Controversial “baseline” sentencing bill introduced

The Sentencing Amendment (Baseline Sentences) Bill 2014 has been introduced to the Victorian parliament, with the aim of increasing penalties for certain crimes. The legislation sets out an intended median prison term for an offence, and requires judges to “act compatibly” with that intention—without setting out a process to follow. Senior judges responding to a draft version of the bill told the government it was “unworkable”. The introduction of baseline sentencing was an election commitment made by the Coalition in 2010, which has been controversial. The incoming government sought the Sentencing Advisory Council’s advice on implementation, but its report observed: “The Attorney-General has not asked the Council for advice on the merits of a baseline sentencing scheme or whether a baseline sentencing scheme should be introduced. The majority of stakeholders expressed strong opposition to a baseline sentencing scheme.” The Law Institute of Victoria says the bill would “unduly limit judicial discretion, over-complicate the sentencing process and, ultimately, fail to act as a deterrent.”

Killer to spend 25 years in psychiatric care

A Melbourne man has been ordered to spend 25 years in a psychiatric hospital after being acquitted of the murder of his parents on the grounds of mental impairment. The family is upset that he did not face trial. However, the court heard expert evidence from three independent psychiatrists, who all agreed that the accused was suffering from paranoid schizophrenia and that the psychotic episode was not drug-induced. Section 20 of the Crimes (Mental Impairment and Unfitness to Be Tried) Act 1997 (Vic) creates a defence to criminal charges where a person “could not reason with a moderate degree of sense and composure about whether the conduct, as perceived by reasonable people, was wrong”.

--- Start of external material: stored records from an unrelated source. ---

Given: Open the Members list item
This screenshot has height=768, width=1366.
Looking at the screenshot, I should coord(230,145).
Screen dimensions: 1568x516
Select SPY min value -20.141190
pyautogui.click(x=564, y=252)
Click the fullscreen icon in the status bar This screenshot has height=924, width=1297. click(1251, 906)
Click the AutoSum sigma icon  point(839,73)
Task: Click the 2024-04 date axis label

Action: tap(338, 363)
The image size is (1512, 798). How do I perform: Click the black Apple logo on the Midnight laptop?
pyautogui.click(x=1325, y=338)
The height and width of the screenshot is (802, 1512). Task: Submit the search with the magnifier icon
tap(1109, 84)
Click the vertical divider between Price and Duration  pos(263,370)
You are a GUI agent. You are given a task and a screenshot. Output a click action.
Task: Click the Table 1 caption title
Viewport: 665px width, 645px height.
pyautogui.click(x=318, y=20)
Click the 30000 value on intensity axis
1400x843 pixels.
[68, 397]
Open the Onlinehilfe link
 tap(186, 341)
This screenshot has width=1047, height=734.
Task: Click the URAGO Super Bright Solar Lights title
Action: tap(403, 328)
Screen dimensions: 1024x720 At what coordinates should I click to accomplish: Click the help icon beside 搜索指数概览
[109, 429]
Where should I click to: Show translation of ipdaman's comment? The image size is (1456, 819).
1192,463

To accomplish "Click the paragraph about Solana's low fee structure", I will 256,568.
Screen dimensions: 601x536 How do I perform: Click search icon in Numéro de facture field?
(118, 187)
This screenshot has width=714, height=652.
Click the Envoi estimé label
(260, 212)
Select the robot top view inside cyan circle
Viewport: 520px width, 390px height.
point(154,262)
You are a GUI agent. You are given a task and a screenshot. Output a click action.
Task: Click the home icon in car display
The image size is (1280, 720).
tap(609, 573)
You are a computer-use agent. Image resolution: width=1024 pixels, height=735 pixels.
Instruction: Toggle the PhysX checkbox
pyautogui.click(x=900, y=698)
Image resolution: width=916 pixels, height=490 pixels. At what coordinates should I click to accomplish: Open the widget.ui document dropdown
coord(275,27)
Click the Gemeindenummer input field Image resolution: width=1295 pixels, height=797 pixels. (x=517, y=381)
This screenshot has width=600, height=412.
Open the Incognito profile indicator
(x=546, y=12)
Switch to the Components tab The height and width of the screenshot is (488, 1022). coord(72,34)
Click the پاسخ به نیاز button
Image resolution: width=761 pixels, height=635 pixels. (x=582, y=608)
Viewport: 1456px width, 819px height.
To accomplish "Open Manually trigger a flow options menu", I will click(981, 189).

Beggars diverted into Salvos’ care

The City of Melbourne council is working with police and the Salvation Army on a new anti-begging strategy. Under the plan, police will charge people with begging, and then recommend them for a court diversion program, which would involve compulsory “health checks, training, and help in finding work”. Twenty-four men were arrested under the scheme last weekend. Under the Criminal Justice Diversion Program, people are given the opportunity to avoid court and a criminal record if they comply with conditions set by a magistrate. Under the Summary Offences Act 1966 (Vic), “begging or gathering alms” is punishable by up to a year in jail.

White-collar penalties low, says ASIC

The Australian Securities and Investments Commission, the body responsible for regulating companies, says the penalties for corporate wrongdoing are too low. For example, “[t]he maximum fine that may be imposed may be substantially lower than the financial benefit obtained as a result of the wrongdoing.” One proposal in the ASIC report is to set the maximum penalty for profitable offences at “three times the value of the benefits obtained that are reasonably attributable to the contravention”.

Handlebar-cam highlights danger of “dooring”

A handlebar-cam video has highlighted the danger facing cyclists using bike lanes in the CBD. The video shows a passenger hitting the cyclist with the door of a taxi, refusing to identify himself, and blaming the cyclist for the incident. Rule 269(3) of the Road Safety Rules 2009 (Vic) makes it an offence to “cause a hazard to any vehicle by opening a door of a vehicle”. The penalty was significantly increased in 2012, because “dooring” is a serious risk to cyclists’ safety, particularly in the CBD.